To sum it up, it works as expected. The documentation might not be very clear, and I would appreciate if you could leave the feedback on the documentation to let us know how can we improve it.

Thank you,
Sean

Thanks for this. The documentation is generally of a really good standard, but there are some corner cases that catch you out like this one.

It was a surprise to see a message that had successfully moved through a handler retried. Your API is generally low on surprises :slight_smile: so this is definitely one for the documentation.

I don’t really know where I’d put it (maybe on each transport that doesn’t combine the business and transport transactions page?) but your clarification is a bit of a revelation to me, and I’ve been using the produt (albeit with limited exposure to transports) for about 5 years now.

@carlbm,

Mind if I ask what transport were you using before?
MSMQ and SQL transports are the only ones that would support transaction sharing between business data and transport.

Azure Service Bus can’t support higher than Sends atomic with Receive mode. Consistency guarantees for this mode are:

This mode has the same consistency guarantees as the Receive Only mode, but additionally it prevents occurrence of ghost messages since all outgoing operations are atomic with the ongoing receive operation.

When Receive Only mode guarantee is

In this mode the receive operation is wrapped in a transport’s native transaction.
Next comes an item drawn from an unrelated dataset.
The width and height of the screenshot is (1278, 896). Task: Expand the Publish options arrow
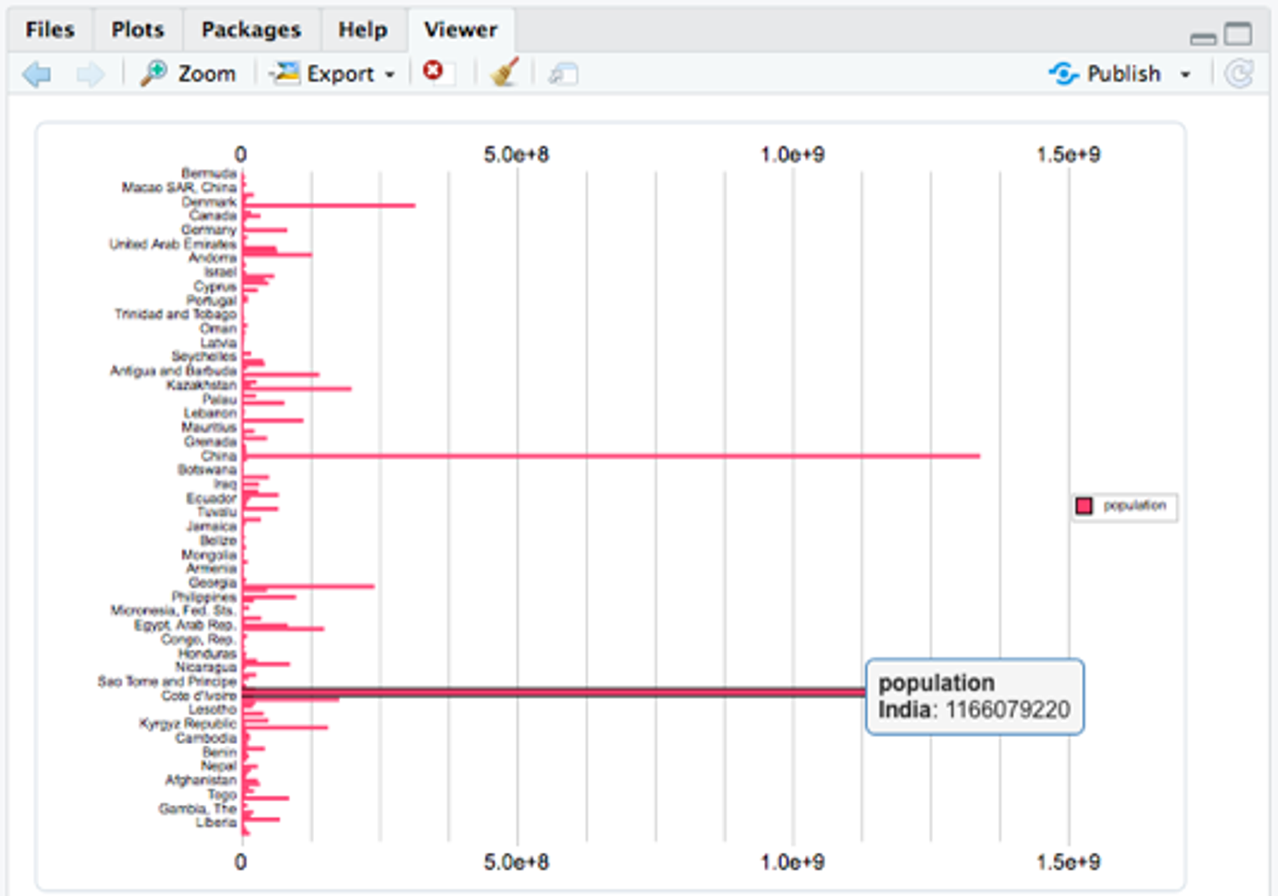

This mode guarantees that the message is not permanently deleted from the incoming queue until at least one processing attempt (including storing user data and sending out messages) is finished successfully.

Transaction Mode page is definitely a good page to read on transaction mode and what kind of guarantees you will get.

Hi Carl,

This ‘catch’ does not apply to azure servicebus only, it applies to all azure services, none of them support distributed transactions over multiple resources.

We have this documented at the azure level (as it is not specific to a single transport or persister)

I wish Microsoft was more clear about this aspect of cloud development in their documentation, in general it’s not possible to build applications in the cloud the same way as one would do on premises.

This article, Avoiding Transactions in Azure • NServiceBus • Particular Docs, contains some guidance on how to live in a world without distributed transactions, it’s totally possible, but requires a different way of building your business logic.